Participants completed a practice block consisting of 12 go trials and four stop trials. Following this, they completed three blocks of 64 trials, each containing 48 go trials and 16 stop trials. The task was programmed using Visual Basic for Windows and was presented on a standard laptop with a 15-in. monitor. The primary dependent measure from the task was the stop signal reaction-time (SSRT), which is an indirect measure of the speed of the inhibitory process (Verbruggen and Logan 2009).
Experimental manipulation
Our stress induction manipulation was adapted from one described elsewhere (Gullo and Stieger (2011)). Participants in the stress induction group were instructed to prepare a 5-min presentation on the topic ‘what I dislike about my body and physical appearance’. Participants were informed that their presentation would be recorded on a video camera and subsequently assessed by a trainee clinical psychologist on the basis of organisation, articulation, openness and defensiveness, in order to gauge their personality. They were given a pen and some paper and told that they had 5 min to plan their presentation, which they would deliver at the end of the experiment. During this time, the experimenter set up a video camera (which was originally hidden from view) before recording the participant saying ‘hello’ and replaying this recording to the participant, in order to strengthen the deception. Participants were never required to perform the presentation. Participants in the control group were given a list of 118 easily solvable anagrams between four and eight letters, and were given 5 min to solve as many as they could (see Field and Powell 2007).
Procedure
Participants were informed that the study was an investigation of the relationship between cognitive processes, personality differences and taste perception of alcohol. Participants were randomly allocated to the stress induction or control group, with group allocation stratified by gender. All testing took place within the University of Liverpool ‘bar laboratory’ between 12 and 7 pm. The bar laboratory is modelled on a typical UK bar environment, including beer pumps, posters advertising alcohol and a variety of typical alcoholic beverages on show. After providing informed consent, participants supplied a breath alcohol sample; one male participant provided a positive reading so another session was rescheduled for a later date. All other participants had a breath alcohol level of zero.
Participants completed a questionnaire battery consisting of a retrospective 2-week timeline follow-back diary (Sobell and Sobell 1992) to obtain an estimate of alcohol consumption, the Alcohol Use Disorders Identification Test (AUDIT: Saunders et al. 1993) to examine hazardous drinking, the Temptation and Restraint Inventory (TRI, Collins and Lapp 1992) to examine motivation to limit drinking, and the Barratt impulsivity scale version 11 (BIS, Patton and Stanford 1995) to examine self-reported impulsivity. Self-reported alcohol craving and subjective mood were assessed with the ‘right now’ version of the Approach and Avoidance of Alcohol Questionnaire (AAAQ, McEvoy et al. 2004), and the profile of mood states (POMS, McNair et al. 1992), respectively.

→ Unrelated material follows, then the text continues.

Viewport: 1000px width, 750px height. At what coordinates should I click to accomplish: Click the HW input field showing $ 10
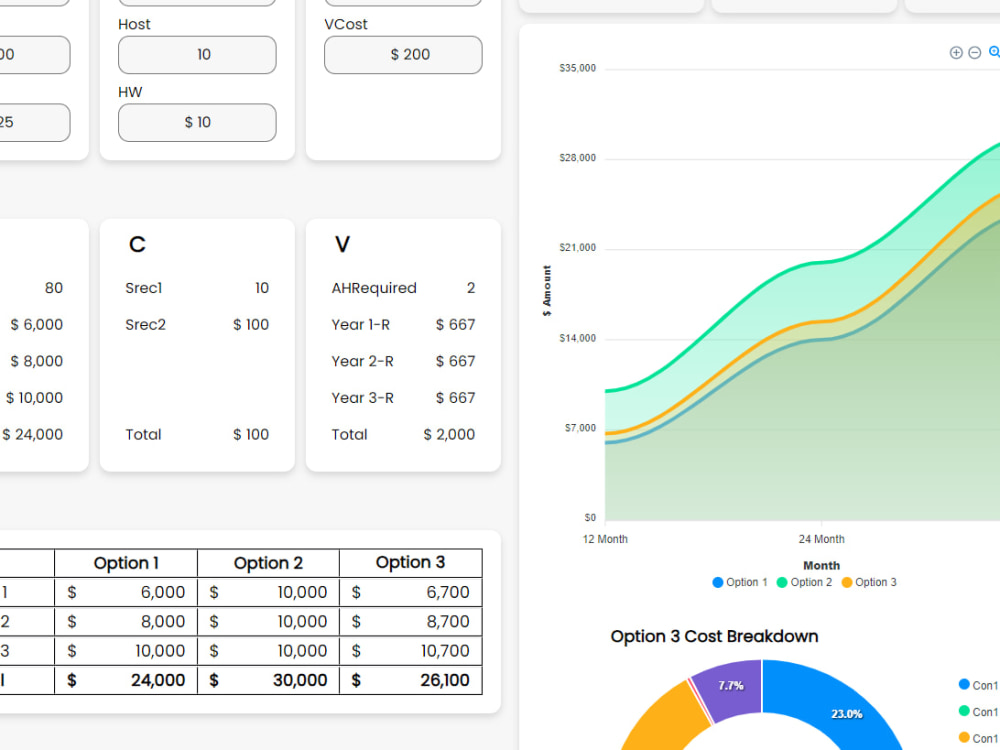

Participants then completed the stop signal task before completing the experimental manipulation (preparing a presentation or solving anagrams, as described above). Following this, participants completed the AAAQ, POMS, a single item VAS scale to measure current thirst, and the stop signal task for a second time (the initial stop signal delay was reset to 250 ms). After completing this, participants in the stress group were told that they would not have to give the presentation (we did this because we were concerned that participants would suppress their alcohol intake if they thought they would have to give a speech in front of camera immediately after the taste test). All participants were then presented with 300 ml of the following beers in unmarked glasses: Becks Vier (4 % ABV), Hoegaarden Wheat Beer (5 % ABV) and Morland Old Golden Hen (4.1 % ABV). They were asked to rate each drink on ten different dimensions (e.g., gassy, pleasant, light) using 10-point Likert scales (see Jones et al. 2011a). All drinks were presented simultaneously, and participants were informed that they could drink as much or as little of each drink as they wished in order to complete the rating scales. They were then left alone for 30 min to taste the beers and complete the rating scales before the glasses and remaining beer were removed, and the total volume of each drink consumed was measured (see Jones et al. 2016).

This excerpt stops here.